Emanuel deixa claro que a taxa do lixo é determinação do MP, não da prefeitura

Ao contrário do que se está sendo falado, o  prefeito de Cuiabá Emanuel Pinheiro (MDB) esclareceu que o projeto que cria a cobrança de taxa de lixo em Cuiabá é uma determinação do MPE atendendo  as determinações prevista na Lei Federal n° 14.026/2020, conhecida como o ‘Novo Marco Regulatório do Saneamento Básico’., ou seja não é a prefeitura que quer criar.

“Não sou eu que quero criar; sou obrigado a criar. Todos os gestores municipais são obrigados a criar a taxa de coleta de lixo. Eu só não estou incorrendo nesse período e passível de tomar um processo por que eu já mandei ali para Câmara”, explicou.

Emanuel explica que é uma lei federal, que foi sancionada em julho de 2020, dando prazo até agosto de 2021 e estendendo uma prorrogação – que é essa que estamos vivendo – para implantação para criação da taxa. "O  Ministério Público nos cobrou, por que eu posso incorrer em crime de responsabilidade se eu não implantar a taxa”, disse ele.


Em dezembro do ano passado, o prefeito enviou uma proposta semelhante à Câmara, mas o projeto foi barrado pelos vereadores.
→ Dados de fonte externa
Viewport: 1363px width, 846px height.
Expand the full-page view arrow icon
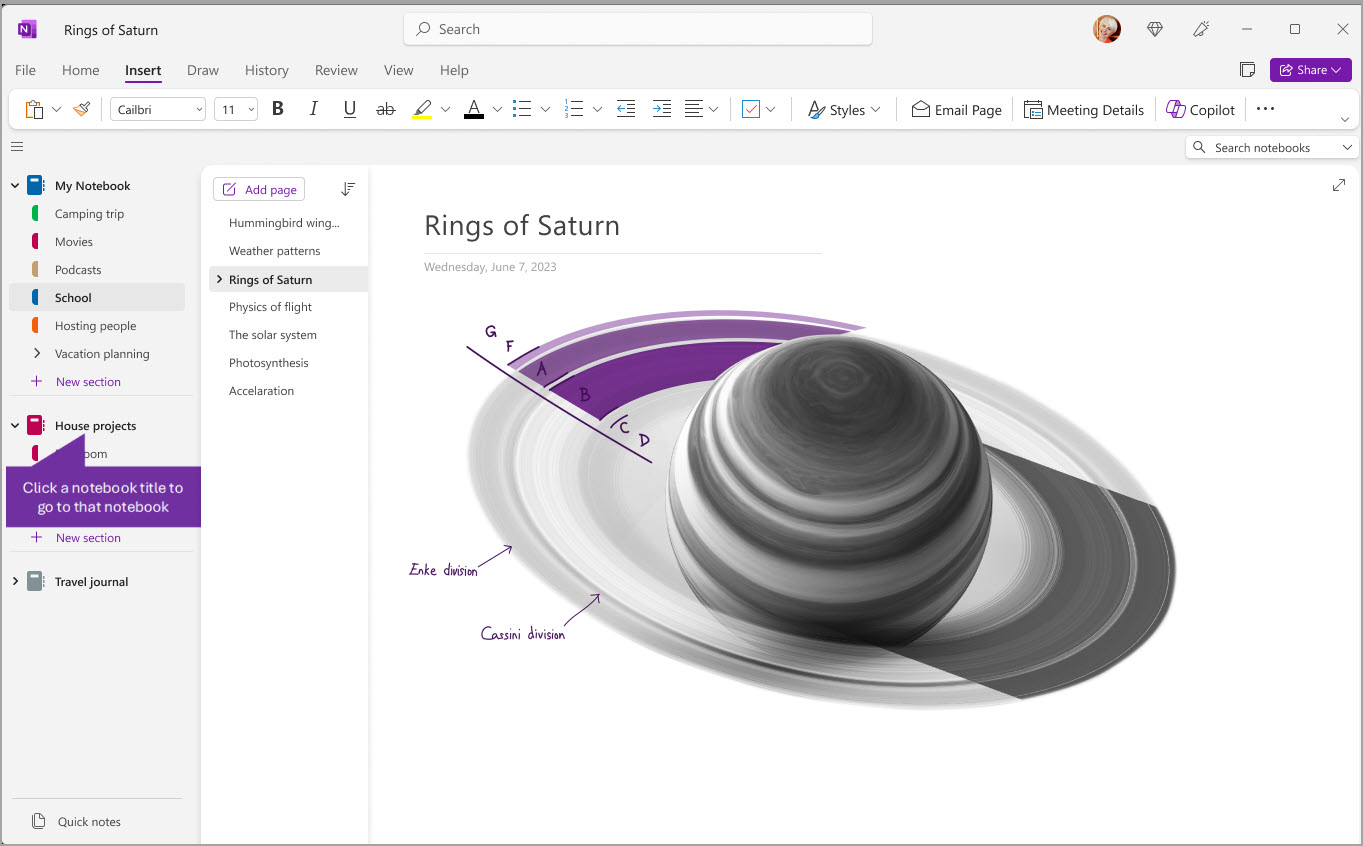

De acordo com a nova proposta, o novo tributo será cobrado por meio da fatura de água e se aplicará somente aos imóveis onde o consumo mensal de água ultrapasse 10 metros cúbicos (m³). A matéria já recebeu parecer favorável das comissões de Constituição, Justiça e Redação (CCJR) e de Fiscalização e Acompanhamento da Execução Orçamentária (CFAEO) da Câmara de Cuiabá.

O novo Marco Legal do Saneamento Básico foi sancionado pelo presidente da República, Jair Bolsonaro, em julho de 2020. Pela legislação, todos os municípios brasileiros devem, de forma obrigatória, regulamentar a taxa de limpeza urbana e manejo de resíduos sólidos.

Segundo o texto, a não fixação do instrumento é caracterizada como renúncia de receita, cabendo penalidades aos gestores em caso de descumprimento.